Chegando querendo sair
- Samuel da Rosa Rodrigues
- 31 de jul.
- 3 min de leitura
Reginaldo sempre teve o costume de sentar perto da porta. Quando pequeno, era fácil encontrá-lo brincando com os amigos. Na escola, era o primeiro a sentar assim que entrava na sala. Na vida adulta, seu lugar já era reservado perto da saída. E sempre foi assim, a vida toda.
A família brincava com ele.
— Reginaldo já vai chegando querendo sair.
Reginaldo se divertia inventando desculpas diferentes.
— Na verdade, como eu fico perto da porta, vocês nunca sabem quem tá saindo à francesa, fugindo da festa, indo pra perto da porta. É sempre o Regi. Quem quer sair tem que se anunciar. Ninguém escapa de fininho.
As pessoas adoravam a excentricidade dele e já puxavam a cadeira quando ele entrava no recinto, mas elas nunca imaginariam que aquele costume curioso escondia algo muito maior.
Quando pequeno, na escola, Regi foi designado um dia como "Guardião do Corredor". Era uma invenção da profe da sua turma, algo como Ajudante do Dia, e sua função era ficar cuidando se algum aluno estava matando aula ou se alguém precisava de ajuda. Os seus colegas brigavam pela função, até porque ela permitia eles matarem aula, mas a profe escolheu Regi naquele dia, justamente por ele já gostar de ficar perto da porta. E lá foi ele, com um crachá no peito com o seu nome escrito e um bloquinho com uma caneta colorida.
Depois de alguns minutos vendo o corredor se esvaziar depois do sinal, Reginaldo marcou no relógio os cinco minutos que tinha que esperar até poder voltar à sala. No silêncio sepulcral da escola católica, se viu acompanhado das estátuas dos santos que observavam as crianças crescerem. Até que um dos santos chamou sua atenção.
Tinha certeza que sua mão não costumava apontar para o fim do corredor. Quando chegou no final do corredor, a estátua de uma mulher que olhava para baixo voltava seus olhos tristes para a esquerda. Quando virou em direção do seu olhar, percebeu uma cruz caída no chão, que apontava como uma seta para o banheiro masculino. Quando se aproximou do banheiro ouviu uma profe falar na porta de uma sala.
— Ninguém viu o Pedrinho? Ele não voltou do intervalo. Deve estar matando aula.
Um vento frio abriu uma janela e Reginaldo soube que tinha que fazer algo.
Entrou no banheiro masculino que a cruz apontou e abriu todas as portas. Uma delas estava trancada. Gritou pelo nome da criança. Nada. Ficou de joelhos e viu os tênis coloridos do Pedrinho no vão da porta. Ele estava ali. Foi até o corredor e gritou por socorro, mas tinha que agir logo ou seria tarde demais.
Pegou a cruz que estava no chão, arrastou para o banheiro e com a pouca força dos seus 10 anos, bateu com ela na maçaneta da porta, até ela ceder. Quando os adultos chegaram, ele estava carregando Pedrinho, roxo, para fora do banheiro. O garoto tinha engasgado com uma bala e já tinha perdido a consciência.
Depois da ambulância chegar e as coisas se acalmarem, Reginaldo virou herói. Teria contado para todo mundo o que aconteceu, se a estátua que apontou para o corredor não estivesse agora com o dedo sobre a boca, indicando o trato silencioso que os dois tinham feito. Quando perguntaram como ele sabia onde Pedro estava, ele simplesmente respondeu.

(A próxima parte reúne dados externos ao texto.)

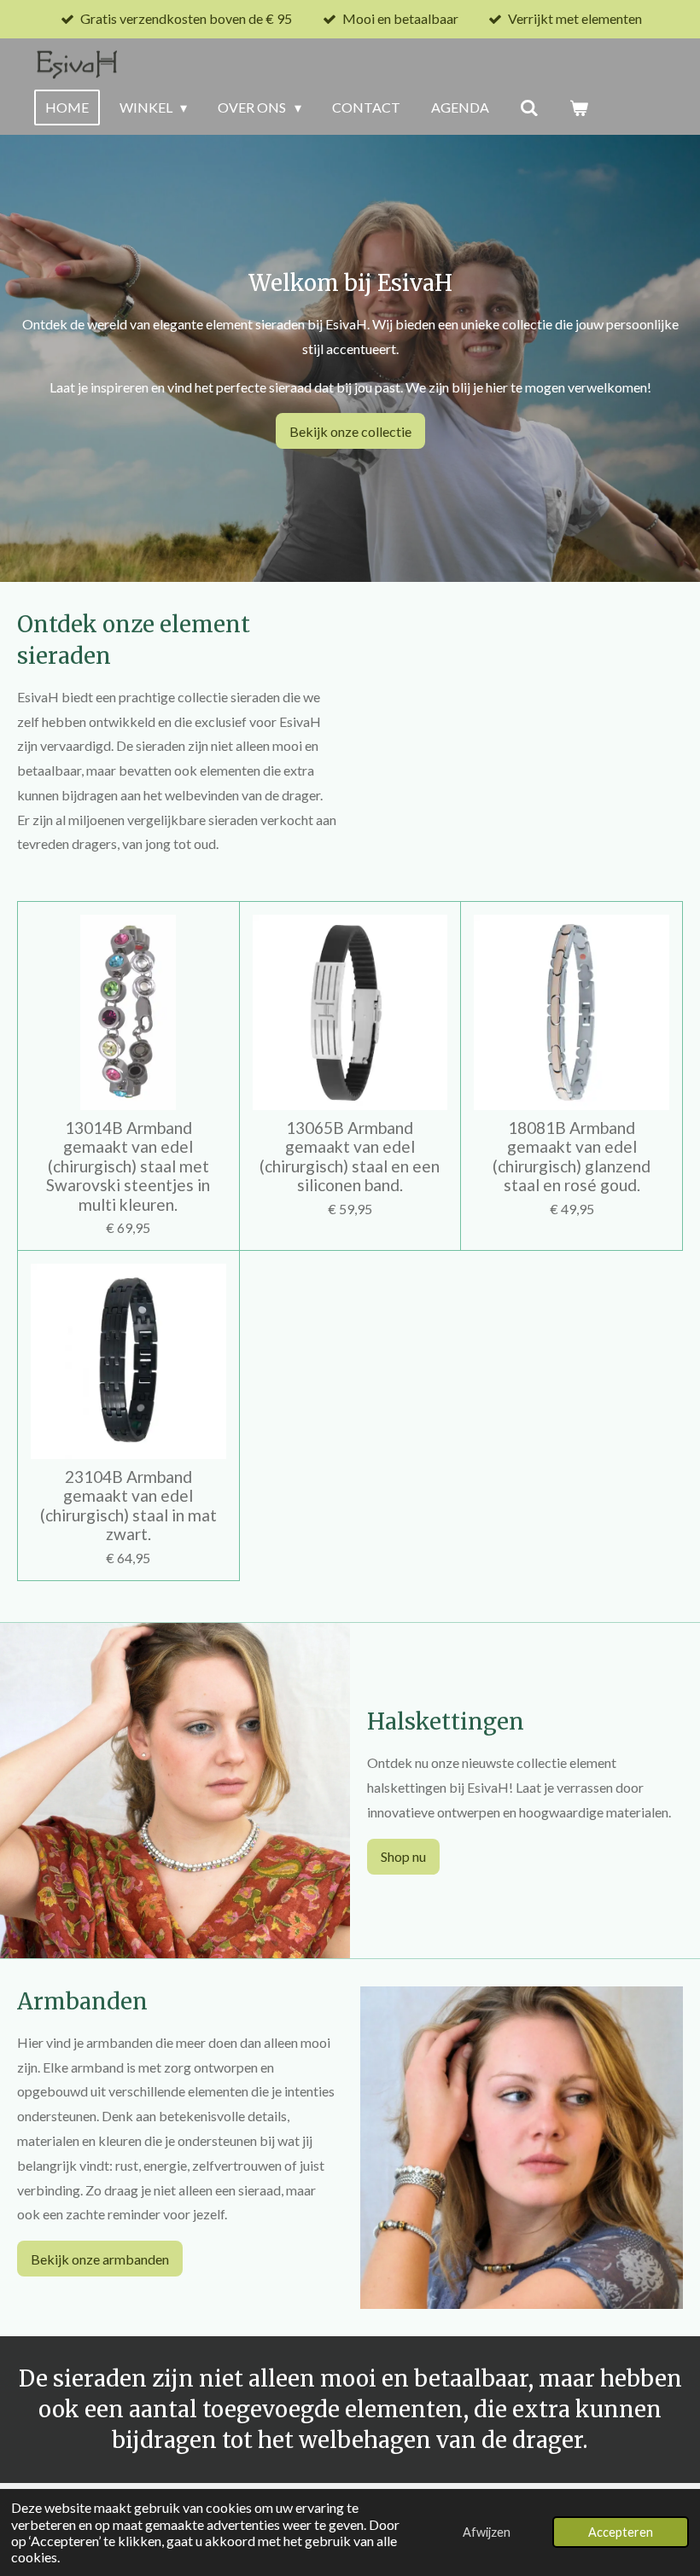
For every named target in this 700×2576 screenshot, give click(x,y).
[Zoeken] (529, 107)
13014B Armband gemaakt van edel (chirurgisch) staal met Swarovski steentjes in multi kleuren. (128, 1166)
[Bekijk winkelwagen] (578, 107)
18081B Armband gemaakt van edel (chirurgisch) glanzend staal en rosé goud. (571, 1157)
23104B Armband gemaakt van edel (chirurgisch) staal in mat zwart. (128, 1506)
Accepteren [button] (620, 2532)
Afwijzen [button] (486, 2532)
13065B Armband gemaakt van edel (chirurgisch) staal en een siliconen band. (350, 1157)
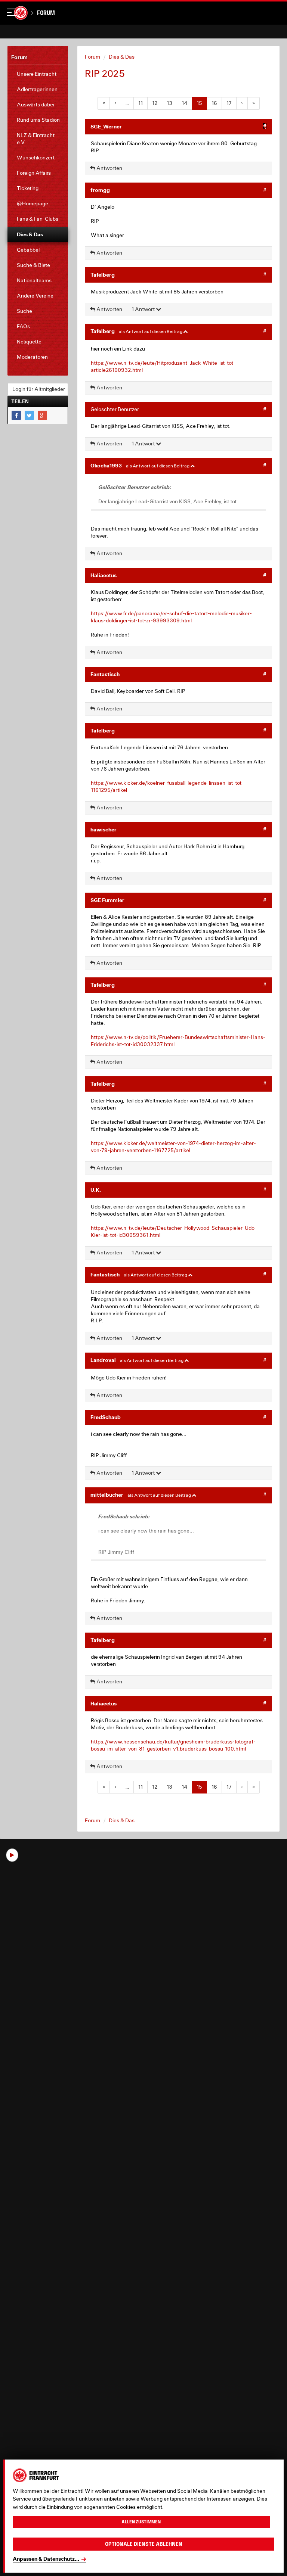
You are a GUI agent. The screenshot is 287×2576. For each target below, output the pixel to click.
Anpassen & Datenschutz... (46, 2559)
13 (169, 103)
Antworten (108, 168)
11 (140, 103)
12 (154, 103)
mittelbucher (106, 1494)
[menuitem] (37, 74)
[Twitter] (29, 415)
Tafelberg (102, 274)
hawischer (103, 829)
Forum (46, 12)
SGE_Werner (106, 126)
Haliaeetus (103, 575)
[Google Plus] (42, 415)
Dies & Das (122, 57)
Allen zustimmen (141, 2521)
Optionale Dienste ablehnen (143, 2544)
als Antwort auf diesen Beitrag (151, 331)
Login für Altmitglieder (38, 389)
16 (214, 103)
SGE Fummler (107, 900)
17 (229, 103)
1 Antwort (144, 309)
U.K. (95, 1189)
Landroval (103, 1360)
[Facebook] (16, 415)
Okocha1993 (106, 465)
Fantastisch (105, 674)
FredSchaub (105, 1417)
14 (184, 103)
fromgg (100, 190)
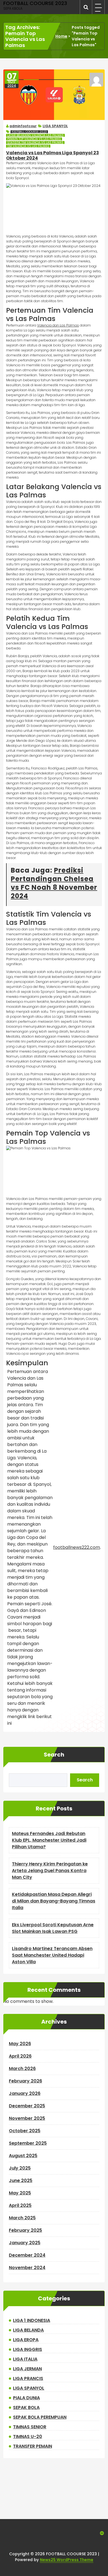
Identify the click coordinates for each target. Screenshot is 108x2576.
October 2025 (24, 2131)
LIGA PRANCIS (28, 2378)
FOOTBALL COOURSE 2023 (29, 131)
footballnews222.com (76, 1547)
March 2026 (22, 2068)
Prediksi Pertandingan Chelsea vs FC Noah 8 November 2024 (54, 883)
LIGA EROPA (25, 2340)
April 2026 (20, 2056)
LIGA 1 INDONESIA (31, 2320)
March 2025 (22, 2218)
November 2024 (27, 2267)
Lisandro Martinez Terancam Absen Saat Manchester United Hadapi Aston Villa (52, 1955)
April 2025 (20, 2205)
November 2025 (27, 2118)
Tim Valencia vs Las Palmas (28, 146)
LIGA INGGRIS (27, 2349)
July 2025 (20, 2168)
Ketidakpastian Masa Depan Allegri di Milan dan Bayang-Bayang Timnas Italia (53, 1901)
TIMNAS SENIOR (29, 2427)
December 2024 (27, 2255)
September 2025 (28, 2143)
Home (61, 36)
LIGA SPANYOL (55, 126)
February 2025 (25, 2230)
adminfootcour (23, 126)
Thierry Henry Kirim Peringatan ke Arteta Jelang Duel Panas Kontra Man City (50, 1870)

— Ah, eu gosto de ficar cuidando das portas.
A partir daquele momento, um sexto sentido tomou conta de Reginaldo. Toda vez que alguém passava por ele na porta, um vento abria uma janela e dizia para ele liberar ou não a pessoa. Segurou muita gente que não voltaria para casa com uma conversa a mais, um bate-papo sem sentido ou simplesmente um abraço mais demorado. Mas ninguém nunca suspeitou daquela excentricidade dele.
Volta e meia, descobria o resultado que o seu atraso causou na vida da pessoa.
— Vocês acreditam que houve um acidente no meu caminho pra casa?
— Cinco minutos antes e eu tinha sido assaltado na entrada do meu prédio!
— Demorei pra sair e encontrei um amigo meu na rua que eu não via há anos.
Às vezes, sabia também o resultado de quem o ignorou.
— Bati o carro ontem na volta.
— Cheguei antes em casa e vi meu marido com outra.
— Vocês ficaram sabendo sobre o Mateus?
Reginaldo ouvia e dava de ombros. Quando conduzia cada um para o destino que o destino soprava no seu ouvido, só pensava em uma coisa: quem cuida de quem cuida da porta? Até descobrir isso, ele era só o Reginaldo. Alguém que tinha o costume de sentar perto da porta.